Exercise brief - Scale the items from the line with "How do I perform: Click the red 염증 link?" up to and including the line with "click(x=85, y=27)" by writing those lines out again, requests included, with every coordinate in the answers multiplied by 0.4. Round each result to a whole number, rounding halves up, and leave all other numbers as they are.
— BEGIN Information given —
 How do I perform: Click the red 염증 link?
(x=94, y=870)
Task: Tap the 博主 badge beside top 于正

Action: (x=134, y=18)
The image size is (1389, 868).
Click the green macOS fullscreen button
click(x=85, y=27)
— END Information given —
— BEGIN Information given —
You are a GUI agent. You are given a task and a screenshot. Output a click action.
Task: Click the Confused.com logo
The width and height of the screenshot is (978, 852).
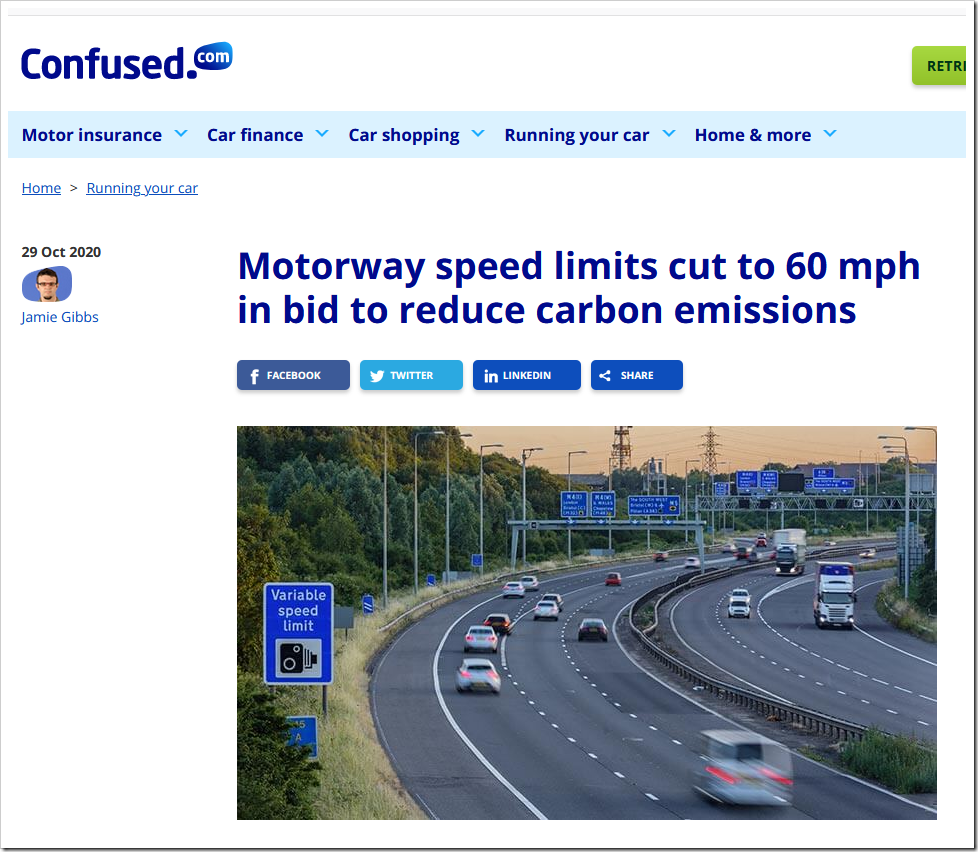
— END Information given —
— BEGIN Information given —
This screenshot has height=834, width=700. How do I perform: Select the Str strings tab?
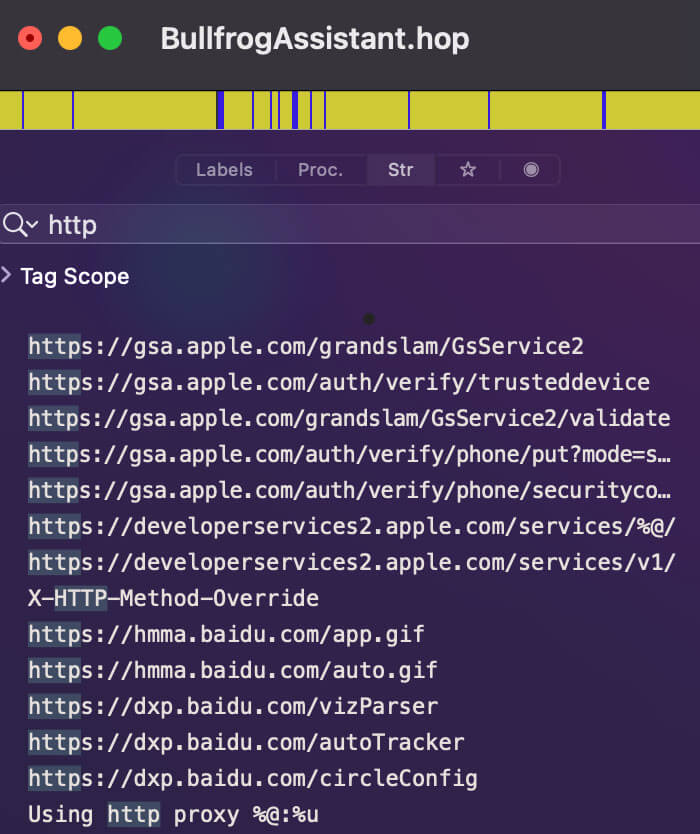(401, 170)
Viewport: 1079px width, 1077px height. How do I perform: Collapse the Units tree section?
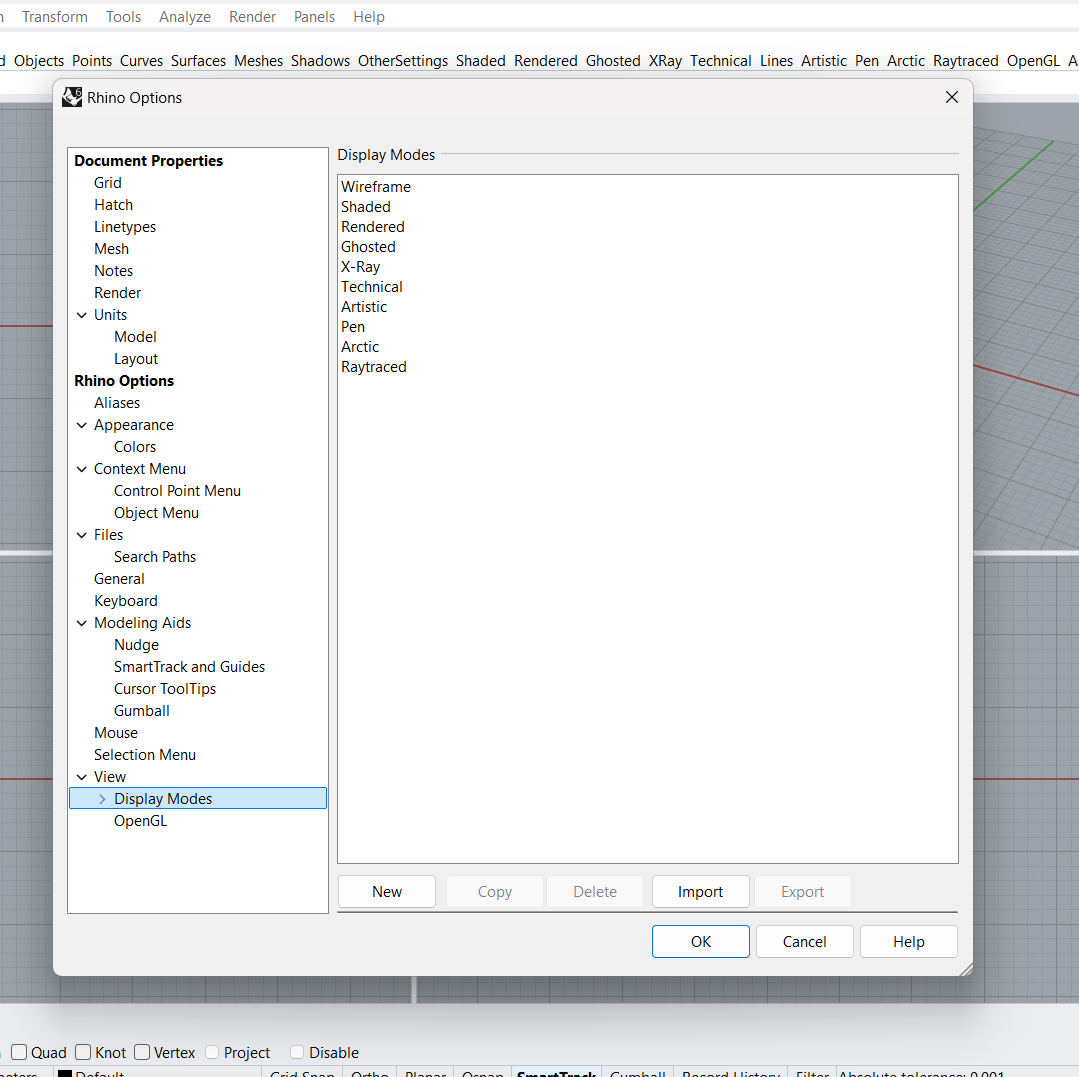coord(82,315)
— END Information given —
The solution -
 How do I perform: Click the red 염증 link?
(x=38, y=348)
Task: Tap the 博主 badge beside top 于正

Action: (x=54, y=7)
The image size is (1389, 868).
Click the green macOS fullscreen button
click(x=34, y=11)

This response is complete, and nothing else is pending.